# [REQUIRED WORK]
Write out an exact copy of the line containing "The height and" and all lines that follow it in the data below, leaving out pictures.

════════

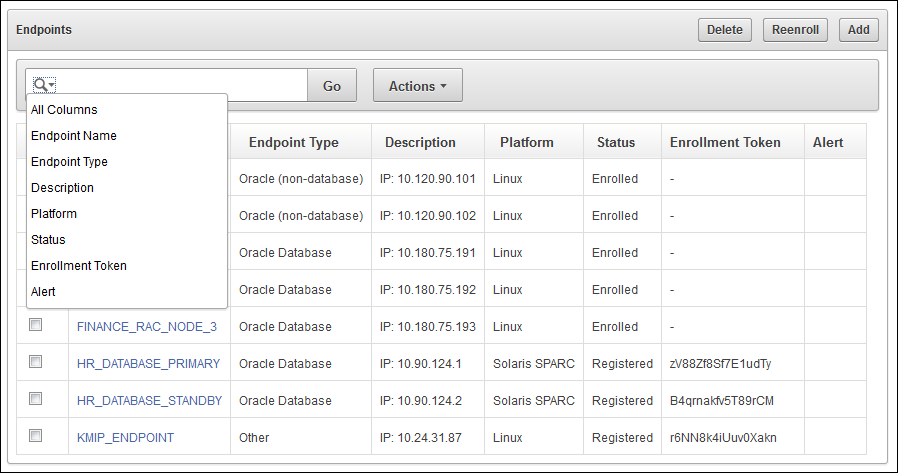Open the HR_DATABASE_PRIMARY endpoint link
This screenshot has width=898, height=473.
(x=148, y=364)
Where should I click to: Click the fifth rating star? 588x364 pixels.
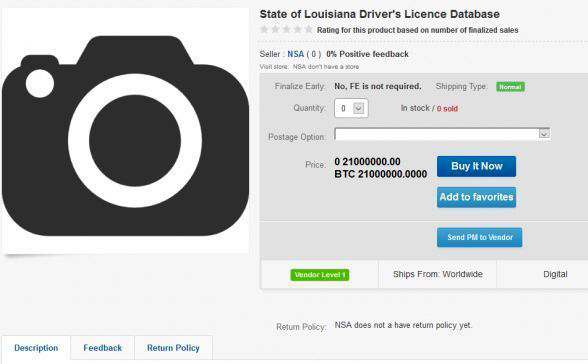[x=308, y=29]
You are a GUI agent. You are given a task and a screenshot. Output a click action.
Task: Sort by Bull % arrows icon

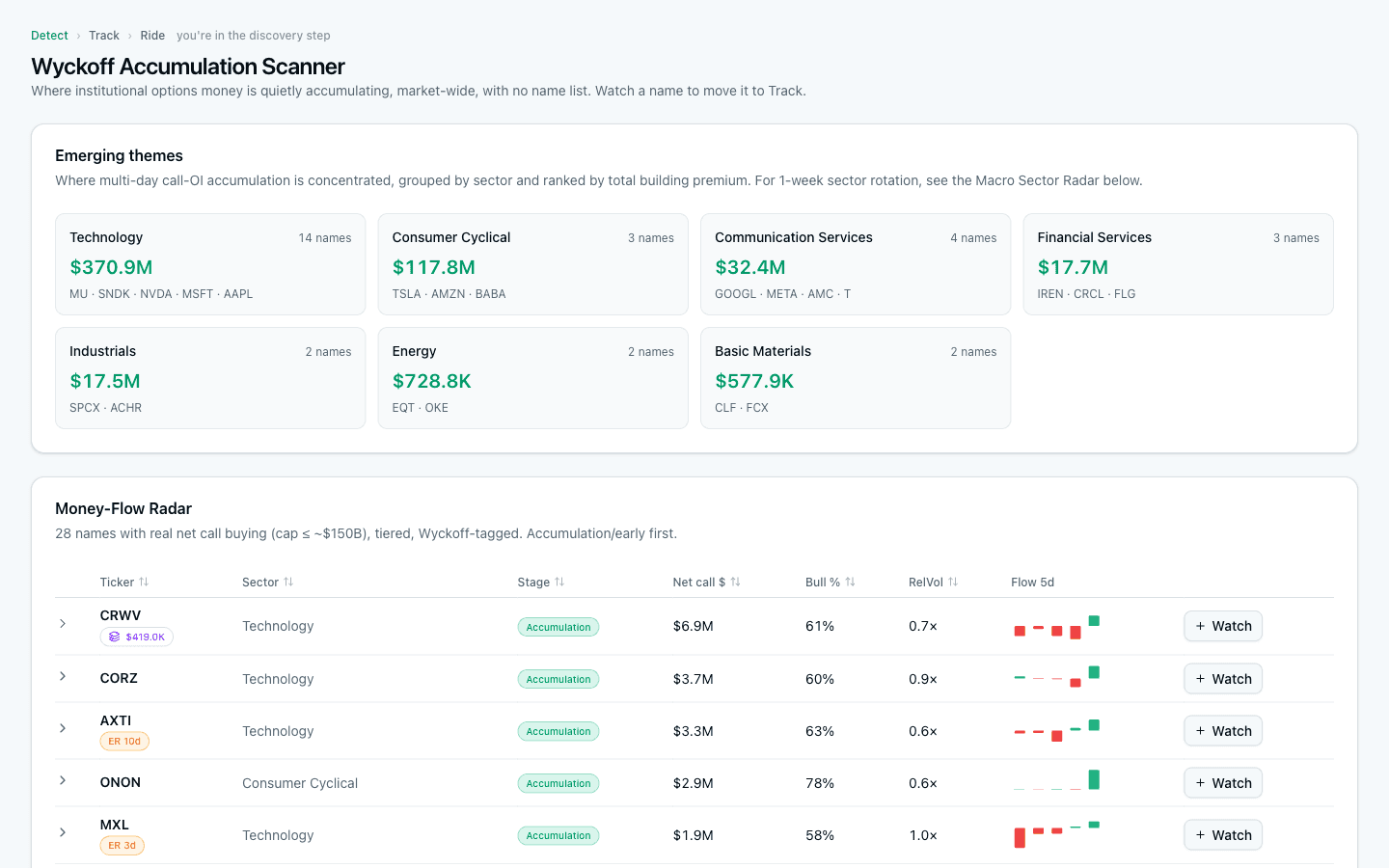coord(850,582)
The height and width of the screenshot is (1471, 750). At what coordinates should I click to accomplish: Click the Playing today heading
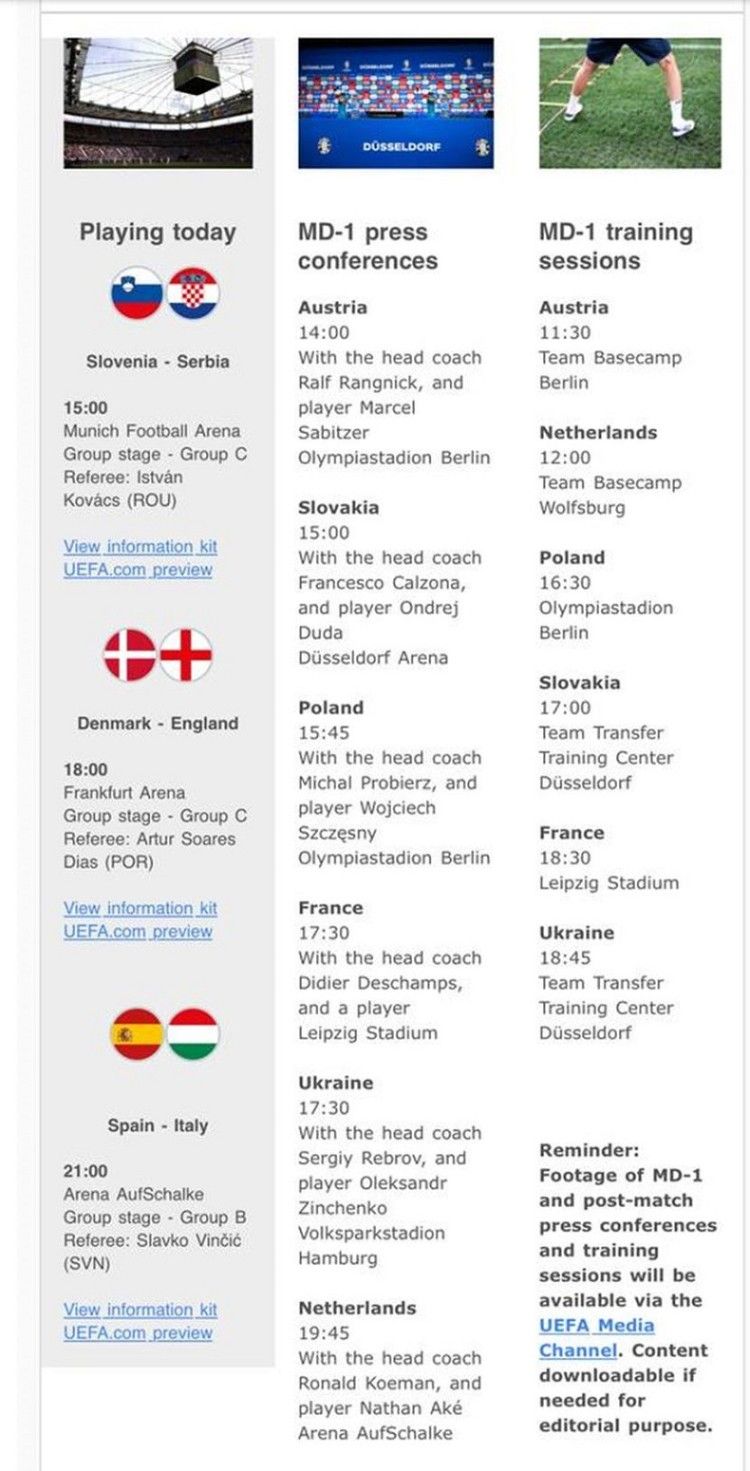(158, 232)
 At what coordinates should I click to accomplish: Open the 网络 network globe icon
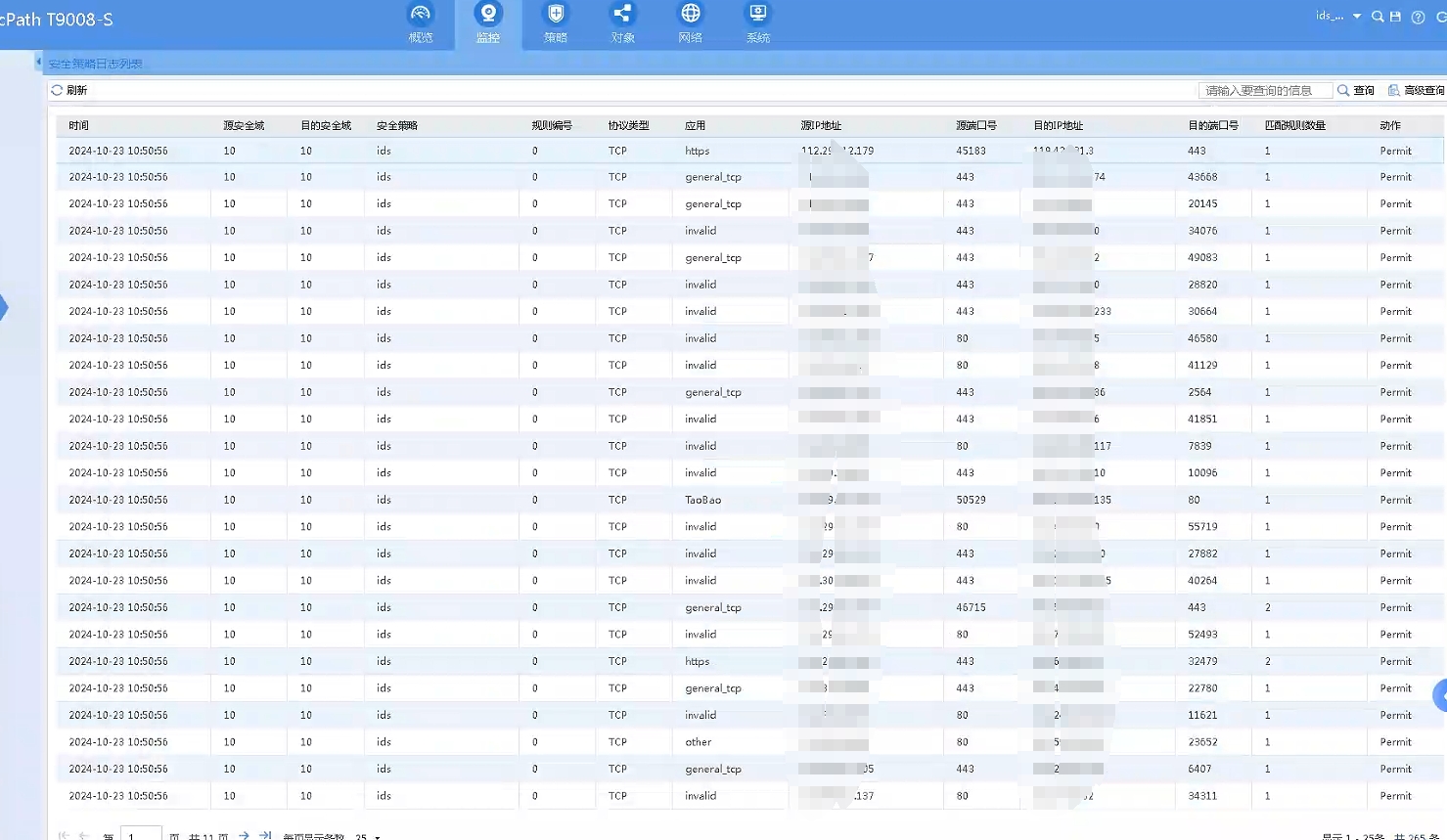691,22
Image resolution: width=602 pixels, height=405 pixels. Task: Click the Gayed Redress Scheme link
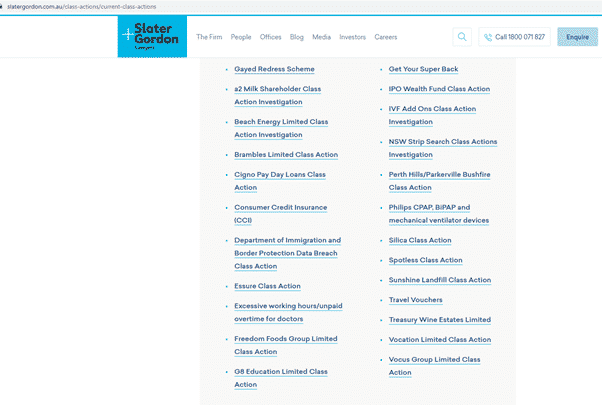(274, 69)
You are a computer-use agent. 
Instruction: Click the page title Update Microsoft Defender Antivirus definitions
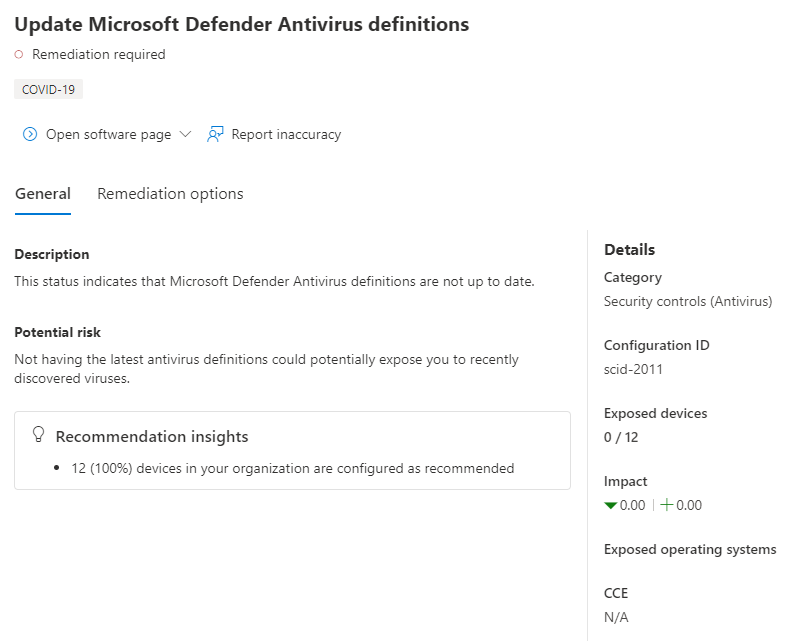click(x=241, y=24)

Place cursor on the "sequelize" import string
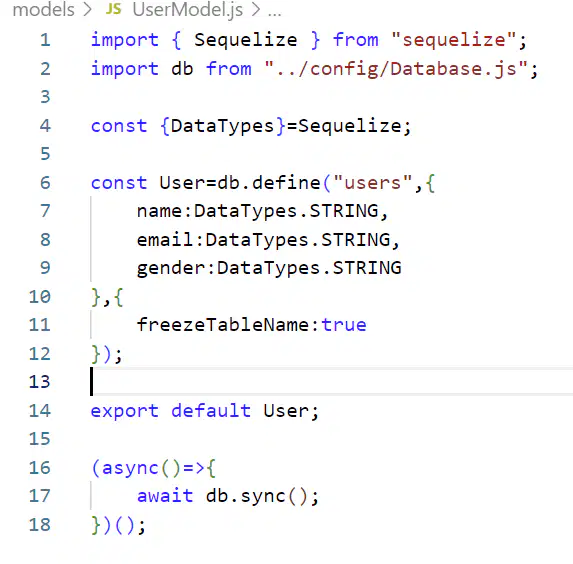click(454, 39)
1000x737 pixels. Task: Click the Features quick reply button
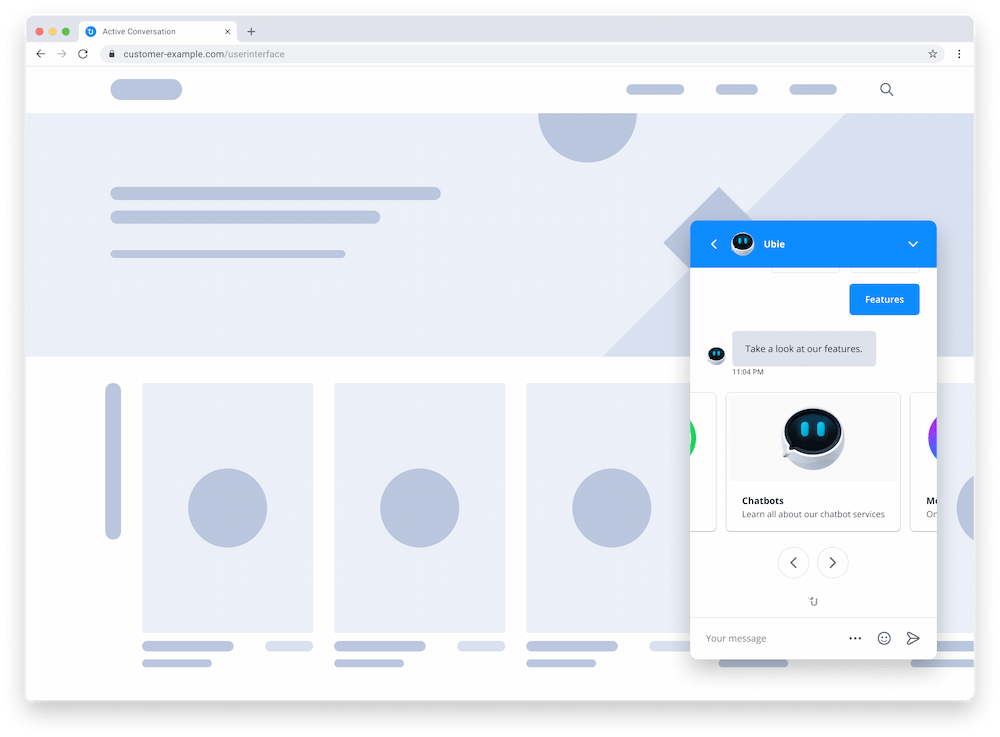tap(884, 299)
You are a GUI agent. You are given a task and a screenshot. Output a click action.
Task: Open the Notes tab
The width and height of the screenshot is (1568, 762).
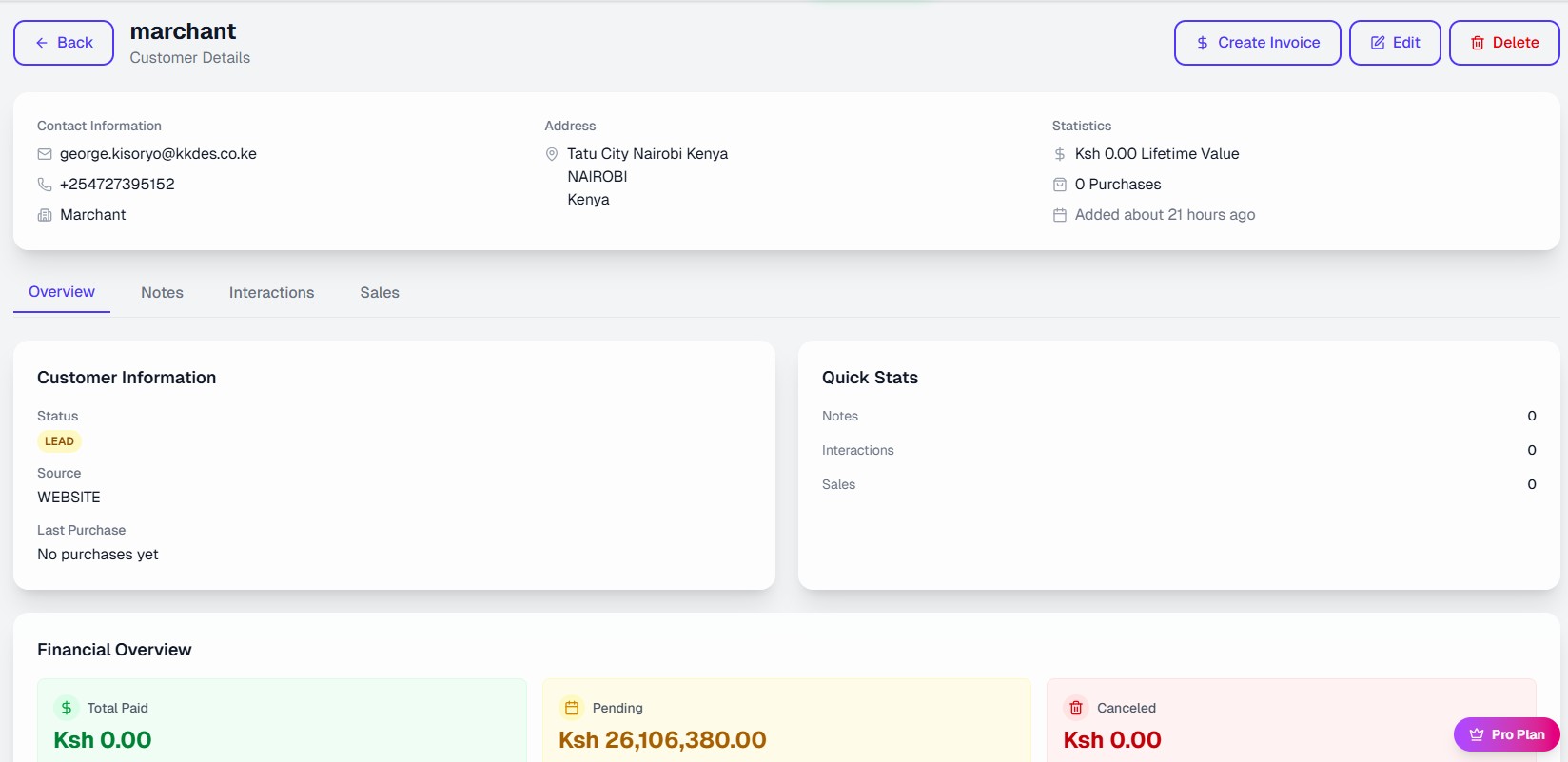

════════

# [WORKED SOLUTION]
The height and width of the screenshot is (1471, 750). At what coordinates should I click to accomplish: Click the Playing today heading
(158, 232)
 At what coordinates should I click to accomplish: Open the 网络 network globe icon
691,22
Image resolution: width=602 pixels, height=405 pixels. Task: Click the Gayed Redress Scheme link
(274, 69)
You are a computer-use agent. 
Instruction: Click the page title Update Microsoft Defender Antivirus definitions
click(x=241, y=24)

Place cursor on the "sequelize" import string
click(454, 39)
1000x737 pixels. Task: Click the Features quick reply button
tap(884, 299)
You are a GUI agent. You are given a task and a screenshot. Output a click action.
Task: Open the Notes tab
The width and height of the screenshot is (1568, 762).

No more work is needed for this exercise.